Nothing in the records may change. Print them all again.

----------

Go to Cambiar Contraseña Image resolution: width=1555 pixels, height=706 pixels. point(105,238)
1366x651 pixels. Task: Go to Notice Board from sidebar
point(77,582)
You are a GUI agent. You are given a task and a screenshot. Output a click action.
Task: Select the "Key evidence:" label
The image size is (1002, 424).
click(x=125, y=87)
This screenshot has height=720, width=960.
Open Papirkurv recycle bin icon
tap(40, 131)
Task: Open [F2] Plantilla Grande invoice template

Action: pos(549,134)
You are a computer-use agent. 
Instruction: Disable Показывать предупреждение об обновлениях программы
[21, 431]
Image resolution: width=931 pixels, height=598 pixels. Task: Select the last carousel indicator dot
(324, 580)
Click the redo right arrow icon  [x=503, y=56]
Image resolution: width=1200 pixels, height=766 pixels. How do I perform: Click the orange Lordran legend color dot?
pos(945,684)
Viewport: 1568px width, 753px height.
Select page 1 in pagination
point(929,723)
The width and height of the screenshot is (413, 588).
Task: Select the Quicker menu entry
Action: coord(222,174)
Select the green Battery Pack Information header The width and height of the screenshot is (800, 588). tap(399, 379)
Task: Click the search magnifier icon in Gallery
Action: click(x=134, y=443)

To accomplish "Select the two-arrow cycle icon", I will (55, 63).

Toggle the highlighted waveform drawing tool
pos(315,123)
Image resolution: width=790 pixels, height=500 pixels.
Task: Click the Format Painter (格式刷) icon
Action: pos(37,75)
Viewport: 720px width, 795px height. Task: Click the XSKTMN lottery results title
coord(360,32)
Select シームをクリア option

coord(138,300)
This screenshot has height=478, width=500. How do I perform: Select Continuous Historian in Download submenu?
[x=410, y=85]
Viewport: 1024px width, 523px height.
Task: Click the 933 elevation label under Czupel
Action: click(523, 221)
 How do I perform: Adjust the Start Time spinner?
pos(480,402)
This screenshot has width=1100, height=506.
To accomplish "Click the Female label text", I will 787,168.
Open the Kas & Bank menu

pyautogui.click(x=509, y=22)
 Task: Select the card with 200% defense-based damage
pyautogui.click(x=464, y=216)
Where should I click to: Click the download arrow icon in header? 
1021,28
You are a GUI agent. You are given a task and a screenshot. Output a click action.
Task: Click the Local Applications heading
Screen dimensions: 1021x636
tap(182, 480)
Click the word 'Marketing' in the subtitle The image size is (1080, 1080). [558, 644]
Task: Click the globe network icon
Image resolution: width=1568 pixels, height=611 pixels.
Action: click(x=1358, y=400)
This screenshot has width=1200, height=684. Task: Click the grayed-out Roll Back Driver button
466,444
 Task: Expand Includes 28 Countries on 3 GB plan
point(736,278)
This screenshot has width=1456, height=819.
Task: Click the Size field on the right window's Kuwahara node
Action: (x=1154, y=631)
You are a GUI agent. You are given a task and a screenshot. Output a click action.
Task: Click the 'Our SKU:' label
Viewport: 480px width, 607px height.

----------

▶ [Final answer]:
Go to Cambiar Contraseña Image resolution: width=1555 pixels, height=706 pixels. point(105,238)
1366x651 pixels. Task: Go to Notice Board from sidebar
point(77,582)
You are a GUI agent. You are given a task and a screenshot. Output a click action.
Task: Select the "Key evidence:" label
The image size is (1002, 424).
click(x=125, y=87)
This screenshot has height=720, width=960.
Open Papirkurv recycle bin icon
tap(40, 131)
Task: Open [F2] Plantilla Grande invoice template

Action: pos(549,134)
You are a computer-use agent. 
Instruction: Disable Показывать предупреждение об обновлениях программы
[21, 431]
Image resolution: width=931 pixels, height=598 pixels. Task: Select the last carousel indicator dot
(324, 580)
Click the redo right arrow icon  [x=503, y=56]
Image resolution: width=1200 pixels, height=766 pixels. How do I perform: Click the orange Lordran legend color dot?
pos(945,684)
Viewport: 1568px width, 753px height.
Select page 1 in pagination
point(929,723)
The width and height of the screenshot is (413, 588).
Task: Select the Quicker menu entry
Action: coord(222,174)
Select the green Battery Pack Information header The width and height of the screenshot is (800, 588). tap(399, 379)
Task: Click the search magnifier icon in Gallery
Action: click(x=134, y=443)

To accomplish "Select the two-arrow cycle icon", I will (55, 63).

Toggle the highlighted waveform drawing tool
pos(315,123)
Image resolution: width=790 pixels, height=500 pixels.
Task: Click the Format Painter (格式刷) icon
Action: pos(37,75)
Viewport: 720px width, 795px height. Task: Click the XSKTMN lottery results title
coord(360,32)
Select シームをクリア option

coord(138,300)
This screenshot has height=478, width=500. How do I perform: Select Continuous Historian in Download submenu?
[x=410, y=85]
Viewport: 1024px width, 523px height.
Task: Click the 933 elevation label under Czupel
Action: click(523, 221)
 How do I perform: Adjust the Start Time spinner?
pos(480,402)
This screenshot has width=1100, height=506.
To accomplish "Click the Female label text", I will 787,168.
Open the Kas & Bank menu

pyautogui.click(x=509, y=22)
 Task: Select the card with 200% defense-based damage
pyautogui.click(x=464, y=216)
Where should I click to: Click the download arrow icon in header? 
1021,28
You are a GUI agent. You are given a task and a screenshot. Output a click action.
Task: Click the Local Applications heading
Screen dimensions: 1021x636
tap(182, 480)
Click the word 'Marketing' in the subtitle The image size is (1080, 1080). [558, 644]
Task: Click the globe network icon
Image resolution: width=1568 pixels, height=611 pixels.
Action: click(x=1358, y=400)
This screenshot has width=1200, height=684. Task: Click the grayed-out Roll Back Driver button
466,444
 Task: Expand Includes 28 Countries on 3 GB plan
point(736,278)
This screenshot has width=1456, height=819.
Task: Click the Size field on the right window's Kuwahara node
Action: (x=1154, y=631)
You are a GUI agent. You are given a task and a screenshot. Output a click action.
Task: Click the 'Our SKU:' label
Viewport: 480px width, 607px height.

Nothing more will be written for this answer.